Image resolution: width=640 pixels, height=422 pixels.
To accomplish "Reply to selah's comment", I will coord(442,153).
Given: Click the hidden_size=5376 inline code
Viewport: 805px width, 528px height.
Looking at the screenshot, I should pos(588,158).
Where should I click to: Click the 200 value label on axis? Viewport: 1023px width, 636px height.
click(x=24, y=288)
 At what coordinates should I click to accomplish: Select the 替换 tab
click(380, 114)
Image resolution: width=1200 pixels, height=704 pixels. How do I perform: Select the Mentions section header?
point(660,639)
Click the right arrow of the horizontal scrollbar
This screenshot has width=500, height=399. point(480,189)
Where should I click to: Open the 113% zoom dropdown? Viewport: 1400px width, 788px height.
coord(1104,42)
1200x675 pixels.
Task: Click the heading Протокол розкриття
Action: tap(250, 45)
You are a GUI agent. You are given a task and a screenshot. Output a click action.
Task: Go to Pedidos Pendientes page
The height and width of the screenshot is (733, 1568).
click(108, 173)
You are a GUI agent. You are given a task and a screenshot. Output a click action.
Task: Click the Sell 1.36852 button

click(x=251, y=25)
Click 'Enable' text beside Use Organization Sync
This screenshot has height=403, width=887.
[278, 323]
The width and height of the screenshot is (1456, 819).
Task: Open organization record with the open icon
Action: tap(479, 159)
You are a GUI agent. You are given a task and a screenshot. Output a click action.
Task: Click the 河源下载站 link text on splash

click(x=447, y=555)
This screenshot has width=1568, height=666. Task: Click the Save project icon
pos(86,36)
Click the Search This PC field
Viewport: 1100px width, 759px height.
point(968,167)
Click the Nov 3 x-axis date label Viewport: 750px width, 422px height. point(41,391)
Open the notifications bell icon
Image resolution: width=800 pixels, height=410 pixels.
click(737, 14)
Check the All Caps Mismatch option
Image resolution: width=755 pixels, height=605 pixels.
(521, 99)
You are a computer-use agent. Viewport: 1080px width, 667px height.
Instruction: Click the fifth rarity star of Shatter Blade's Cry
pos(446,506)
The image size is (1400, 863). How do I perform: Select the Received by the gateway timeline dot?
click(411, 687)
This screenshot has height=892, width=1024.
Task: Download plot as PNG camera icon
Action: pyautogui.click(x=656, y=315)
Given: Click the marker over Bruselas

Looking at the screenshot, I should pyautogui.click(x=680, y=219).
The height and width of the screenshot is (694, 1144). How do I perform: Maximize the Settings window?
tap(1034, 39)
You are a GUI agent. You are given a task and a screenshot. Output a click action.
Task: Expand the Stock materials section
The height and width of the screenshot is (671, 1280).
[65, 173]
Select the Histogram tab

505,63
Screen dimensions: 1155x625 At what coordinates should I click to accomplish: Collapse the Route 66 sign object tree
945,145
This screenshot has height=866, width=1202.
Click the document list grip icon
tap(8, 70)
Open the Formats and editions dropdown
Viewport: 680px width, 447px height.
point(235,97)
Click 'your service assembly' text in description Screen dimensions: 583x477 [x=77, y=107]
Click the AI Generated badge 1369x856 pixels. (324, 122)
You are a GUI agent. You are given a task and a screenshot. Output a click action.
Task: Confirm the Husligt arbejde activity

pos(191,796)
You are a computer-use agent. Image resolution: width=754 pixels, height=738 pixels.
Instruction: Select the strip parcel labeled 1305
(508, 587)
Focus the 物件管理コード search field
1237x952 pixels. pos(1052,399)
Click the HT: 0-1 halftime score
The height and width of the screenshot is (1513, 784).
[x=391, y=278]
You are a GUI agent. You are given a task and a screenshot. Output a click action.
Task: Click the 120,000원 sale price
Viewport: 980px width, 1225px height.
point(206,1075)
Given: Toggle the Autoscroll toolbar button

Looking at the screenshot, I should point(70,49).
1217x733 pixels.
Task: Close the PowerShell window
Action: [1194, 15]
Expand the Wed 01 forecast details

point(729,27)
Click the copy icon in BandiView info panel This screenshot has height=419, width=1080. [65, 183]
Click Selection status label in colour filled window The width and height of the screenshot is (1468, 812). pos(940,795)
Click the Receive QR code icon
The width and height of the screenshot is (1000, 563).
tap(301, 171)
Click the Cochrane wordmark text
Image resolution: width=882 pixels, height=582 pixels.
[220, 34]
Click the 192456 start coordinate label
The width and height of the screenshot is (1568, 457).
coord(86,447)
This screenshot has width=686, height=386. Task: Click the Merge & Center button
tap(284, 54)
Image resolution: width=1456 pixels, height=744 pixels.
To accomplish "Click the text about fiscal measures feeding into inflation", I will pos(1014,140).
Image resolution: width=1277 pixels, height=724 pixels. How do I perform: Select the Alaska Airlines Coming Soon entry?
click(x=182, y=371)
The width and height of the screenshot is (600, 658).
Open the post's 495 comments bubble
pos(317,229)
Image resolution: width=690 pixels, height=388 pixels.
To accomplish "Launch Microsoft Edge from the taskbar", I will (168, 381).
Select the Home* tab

◇ ◇ ◇ ◇ ◇

* **Task description**
Show each line from the listing above that includes the word "will".

* **Task answer**
To accomplish "Reply to selah's comment", I will coord(442,153).
To accomplish "Click the text about fiscal measures feeding into inflation", I will pos(1014,140).
To accomplish "Launch Microsoft Edge from the taskbar", I will (168, 381).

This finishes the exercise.